The young A's and their manager, Bob Melvin, would surely prefer locking up the former scenario, especially in front of a home crowd that has been forced to watch the Rangers steal away the AL West championship in each of the last two years. In doing so, Oakland would become just the fifth team in history to come back from a deficit of 13 games to win a division title.
"Whoever thought that we would be here? I know we did," said Grant Balfour, who picked up the save. "We believed in ourselves more than anyone else, and as long as we believe inside this clubhouse and know that we can get it done, then we're going to do it. I honestly believe that we're going to win tomorrow. Nothing's a guarantee, but it's about as good as one. I believe we're going to go out and get it done."
"This isn't Game 7 of the World Series," said Jonny Gomes. "It's not win or go home. We're going to play loose, have fun. Hopefully tomorrow we get our pitching, defense and homers. That's what it's been for us."
It was no different on this night, which concluded with the A's rising 25 games over .500 for the first time since Sept. 28, 2006.
Ensuring the opportunity of Wednesday's looming showdown was lefty Travis Blackley, a 29-year-old rookie who was pitching in South Korea at this time last year. Despite having failed to make it past the second inning in his previous two starts, Blackley rose to the occasion and completed six, all the while allowing just one run and collecting a pair of crucial double plays to beat the Rangers' steady hand, Matt Harrison.

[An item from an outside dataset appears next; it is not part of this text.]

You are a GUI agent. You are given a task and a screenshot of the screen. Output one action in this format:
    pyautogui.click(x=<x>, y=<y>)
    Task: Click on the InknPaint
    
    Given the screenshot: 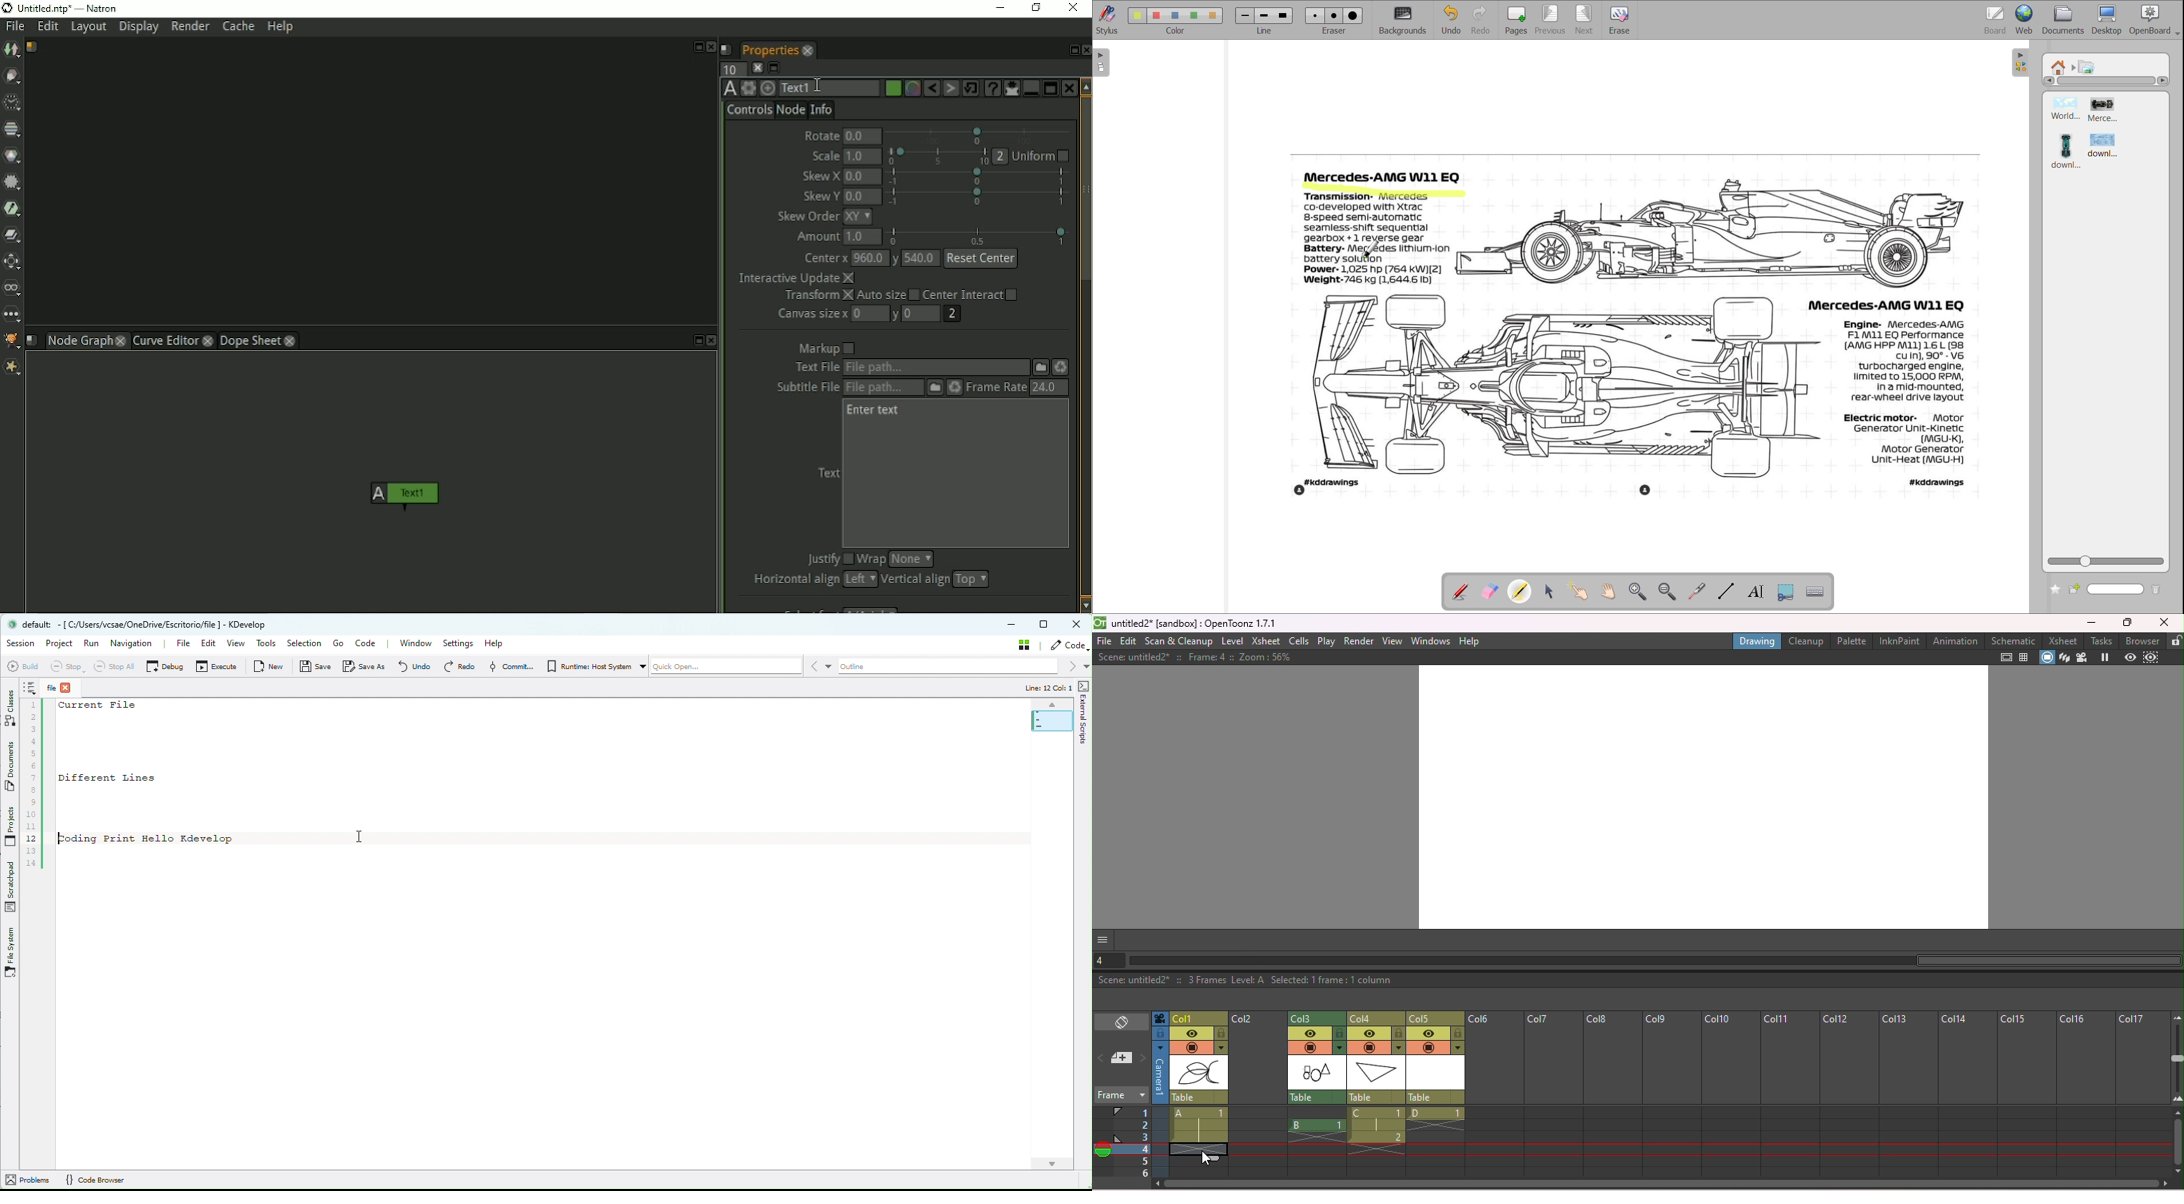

"I didn't even think about the past," said Blackley, his voice crackling as a result of an emotional few days. "I tried to let it not creep into my head. Whenever I started to, I reminded myself that I'm here for a reason, because I earned my way here, and I started to trust my stuff. I went at them like I had nothing to lose."
It marked the 100th start by an A's rookie this year, second most in Oakland history. Blackley was tremendous from the start, retiring the side in order in the first, just five days after surrendering five Rangers runs in the same inning. His lone mistake came in the third, when Josh Hamilton doubled home Ian Kinsler.
But Oakland, staring down a 1-0 deficit, took the lead in the fifth, when Derek Norris collected an RBI hit with runners on second and third, right fielder Nelson Cruz's fielding error on the play allowing the second run to score.
The veteran Gomes provided his club a dose of insurance in the sixth, launching a solo home run to right field off Harrison, who was done after the inning, having allowed all three Oakland runs.
And, just as they had done the night before, Sean Doolittle, Ryan Cook and Balfour nailed down three shutout innings in front of a raucous crowd to complete the victory, one that seemingly upped the pressure on the other side.
"Obviously you want to win the division. You don't want to be the Wild Card," Texas' Mike Napoli said. "There's no panic in here. There's a lot of veteran guys in here. We know how to let this day go and get on to the next day. We know we're a good baseball team. We're going to go out there and lay it on the line and try to win the division tomorrow."
A determined A's team is ready to stop them.